** Opening LISTED ENTRIES block **

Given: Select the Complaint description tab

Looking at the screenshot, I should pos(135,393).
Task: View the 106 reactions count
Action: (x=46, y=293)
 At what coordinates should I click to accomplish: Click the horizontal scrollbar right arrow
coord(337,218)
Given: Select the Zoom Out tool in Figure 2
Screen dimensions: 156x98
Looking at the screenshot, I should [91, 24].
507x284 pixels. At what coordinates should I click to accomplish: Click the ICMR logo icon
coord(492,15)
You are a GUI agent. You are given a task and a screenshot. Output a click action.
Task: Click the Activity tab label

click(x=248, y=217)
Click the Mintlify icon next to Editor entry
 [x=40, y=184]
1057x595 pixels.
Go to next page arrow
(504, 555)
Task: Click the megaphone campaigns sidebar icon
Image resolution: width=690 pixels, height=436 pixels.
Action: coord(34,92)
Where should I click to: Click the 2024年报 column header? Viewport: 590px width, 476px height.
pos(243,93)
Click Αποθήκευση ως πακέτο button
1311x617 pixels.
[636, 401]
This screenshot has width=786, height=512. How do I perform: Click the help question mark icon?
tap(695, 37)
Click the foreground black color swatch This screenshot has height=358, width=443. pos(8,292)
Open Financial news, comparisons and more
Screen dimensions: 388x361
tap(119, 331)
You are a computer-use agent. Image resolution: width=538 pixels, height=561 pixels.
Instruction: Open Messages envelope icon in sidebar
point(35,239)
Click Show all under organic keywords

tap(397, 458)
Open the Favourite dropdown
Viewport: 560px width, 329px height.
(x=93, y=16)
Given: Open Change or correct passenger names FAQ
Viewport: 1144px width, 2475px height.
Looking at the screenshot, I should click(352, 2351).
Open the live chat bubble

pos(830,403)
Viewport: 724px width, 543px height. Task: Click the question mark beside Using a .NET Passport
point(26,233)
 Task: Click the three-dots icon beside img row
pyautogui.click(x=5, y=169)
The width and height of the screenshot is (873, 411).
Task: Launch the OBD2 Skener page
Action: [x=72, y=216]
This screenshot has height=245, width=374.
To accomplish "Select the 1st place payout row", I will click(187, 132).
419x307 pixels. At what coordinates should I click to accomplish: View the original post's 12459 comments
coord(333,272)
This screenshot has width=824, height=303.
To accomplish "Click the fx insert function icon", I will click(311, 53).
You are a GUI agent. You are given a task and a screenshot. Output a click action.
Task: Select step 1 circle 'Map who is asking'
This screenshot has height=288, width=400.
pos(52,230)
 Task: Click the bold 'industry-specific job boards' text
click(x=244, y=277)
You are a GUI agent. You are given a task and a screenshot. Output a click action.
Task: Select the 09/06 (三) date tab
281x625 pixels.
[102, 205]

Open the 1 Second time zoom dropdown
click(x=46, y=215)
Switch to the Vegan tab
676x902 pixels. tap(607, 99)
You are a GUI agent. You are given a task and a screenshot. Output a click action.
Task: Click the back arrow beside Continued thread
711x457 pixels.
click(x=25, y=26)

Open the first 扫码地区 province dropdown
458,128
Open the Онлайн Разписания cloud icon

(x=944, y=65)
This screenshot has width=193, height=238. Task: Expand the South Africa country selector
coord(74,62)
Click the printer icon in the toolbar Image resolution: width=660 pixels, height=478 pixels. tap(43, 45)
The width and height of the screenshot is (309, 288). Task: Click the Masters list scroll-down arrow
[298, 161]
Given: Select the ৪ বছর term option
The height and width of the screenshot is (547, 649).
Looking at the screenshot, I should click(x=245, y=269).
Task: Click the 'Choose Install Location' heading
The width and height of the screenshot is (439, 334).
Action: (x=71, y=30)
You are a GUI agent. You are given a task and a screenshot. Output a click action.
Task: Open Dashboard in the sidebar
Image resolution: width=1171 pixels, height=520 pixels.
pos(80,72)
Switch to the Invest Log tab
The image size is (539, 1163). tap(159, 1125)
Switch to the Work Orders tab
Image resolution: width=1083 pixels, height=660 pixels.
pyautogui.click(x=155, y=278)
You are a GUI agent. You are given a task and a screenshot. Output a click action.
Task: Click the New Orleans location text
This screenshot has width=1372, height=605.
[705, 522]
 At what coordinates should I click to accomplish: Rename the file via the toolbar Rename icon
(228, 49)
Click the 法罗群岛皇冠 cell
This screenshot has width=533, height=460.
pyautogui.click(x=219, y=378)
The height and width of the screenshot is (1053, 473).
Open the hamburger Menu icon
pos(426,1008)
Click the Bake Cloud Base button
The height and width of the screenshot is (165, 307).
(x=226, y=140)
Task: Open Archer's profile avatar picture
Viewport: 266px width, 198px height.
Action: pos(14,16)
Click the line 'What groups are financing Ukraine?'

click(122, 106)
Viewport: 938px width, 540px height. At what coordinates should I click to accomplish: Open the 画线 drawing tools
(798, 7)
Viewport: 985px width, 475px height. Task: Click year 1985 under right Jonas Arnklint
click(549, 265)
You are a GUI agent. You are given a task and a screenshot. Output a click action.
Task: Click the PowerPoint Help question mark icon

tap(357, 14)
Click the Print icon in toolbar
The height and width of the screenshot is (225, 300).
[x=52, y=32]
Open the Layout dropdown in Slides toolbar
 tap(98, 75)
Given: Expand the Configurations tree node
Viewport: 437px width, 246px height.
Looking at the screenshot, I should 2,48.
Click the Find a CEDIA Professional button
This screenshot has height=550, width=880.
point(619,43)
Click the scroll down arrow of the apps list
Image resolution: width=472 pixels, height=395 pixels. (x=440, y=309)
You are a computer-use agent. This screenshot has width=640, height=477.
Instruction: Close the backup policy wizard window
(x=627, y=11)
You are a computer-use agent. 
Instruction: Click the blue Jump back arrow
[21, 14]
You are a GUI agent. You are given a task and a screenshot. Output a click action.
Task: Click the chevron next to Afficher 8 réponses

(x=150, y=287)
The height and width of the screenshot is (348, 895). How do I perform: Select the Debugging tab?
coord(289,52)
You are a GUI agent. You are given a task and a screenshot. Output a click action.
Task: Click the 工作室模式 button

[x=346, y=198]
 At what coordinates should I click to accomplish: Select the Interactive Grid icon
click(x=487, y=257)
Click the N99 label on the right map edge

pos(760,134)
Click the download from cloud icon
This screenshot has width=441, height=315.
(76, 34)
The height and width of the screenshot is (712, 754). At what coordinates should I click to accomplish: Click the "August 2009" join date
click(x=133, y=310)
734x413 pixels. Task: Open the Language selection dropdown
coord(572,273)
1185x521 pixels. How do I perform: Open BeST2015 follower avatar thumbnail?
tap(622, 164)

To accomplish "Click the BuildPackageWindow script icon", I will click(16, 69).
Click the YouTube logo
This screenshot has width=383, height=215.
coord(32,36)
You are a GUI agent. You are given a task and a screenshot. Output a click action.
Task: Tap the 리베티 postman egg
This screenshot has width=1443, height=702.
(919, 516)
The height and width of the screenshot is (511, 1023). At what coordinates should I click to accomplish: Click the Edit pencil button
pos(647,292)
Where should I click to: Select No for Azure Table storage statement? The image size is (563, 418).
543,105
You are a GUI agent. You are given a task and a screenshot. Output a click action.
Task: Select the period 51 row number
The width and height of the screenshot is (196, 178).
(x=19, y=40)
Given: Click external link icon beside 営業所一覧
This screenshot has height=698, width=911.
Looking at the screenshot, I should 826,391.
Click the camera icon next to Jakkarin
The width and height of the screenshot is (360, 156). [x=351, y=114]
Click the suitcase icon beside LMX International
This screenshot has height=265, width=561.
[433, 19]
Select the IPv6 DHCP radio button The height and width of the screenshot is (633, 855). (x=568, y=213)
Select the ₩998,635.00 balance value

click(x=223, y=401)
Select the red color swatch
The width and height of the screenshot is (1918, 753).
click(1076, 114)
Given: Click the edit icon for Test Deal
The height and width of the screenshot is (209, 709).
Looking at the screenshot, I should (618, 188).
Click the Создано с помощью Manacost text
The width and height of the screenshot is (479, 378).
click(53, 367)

** Closing LISTED ENTRIES block **

-- YOUR INSTRUCTIONS --
Look in the material above for the line with "Instruction: Open Messages" and the line with "This screenshot has height=245, width=374.", and transcribe exactly those lines and all lines between them, nothing more.

-- FINISHED TASK --
Instruction: Open Messages envelope icon in sidebar
point(35,239)
Click Show all under organic keywords

tap(397, 458)
Open the Favourite dropdown
Viewport: 560px width, 329px height.
(x=93, y=16)
Given: Open Change or correct passenger names FAQ
Viewport: 1144px width, 2475px height.
Looking at the screenshot, I should click(352, 2351).
Open the live chat bubble

pos(830,403)
Viewport: 724px width, 543px height. Task: Click the question mark beside Using a .NET Passport
point(26,233)
 Task: Click the three-dots icon beside img row
pyautogui.click(x=5, y=169)
The width and height of the screenshot is (873, 411).
Task: Launch the OBD2 Skener page
Action: [x=72, y=216]
This screenshot has height=245, width=374.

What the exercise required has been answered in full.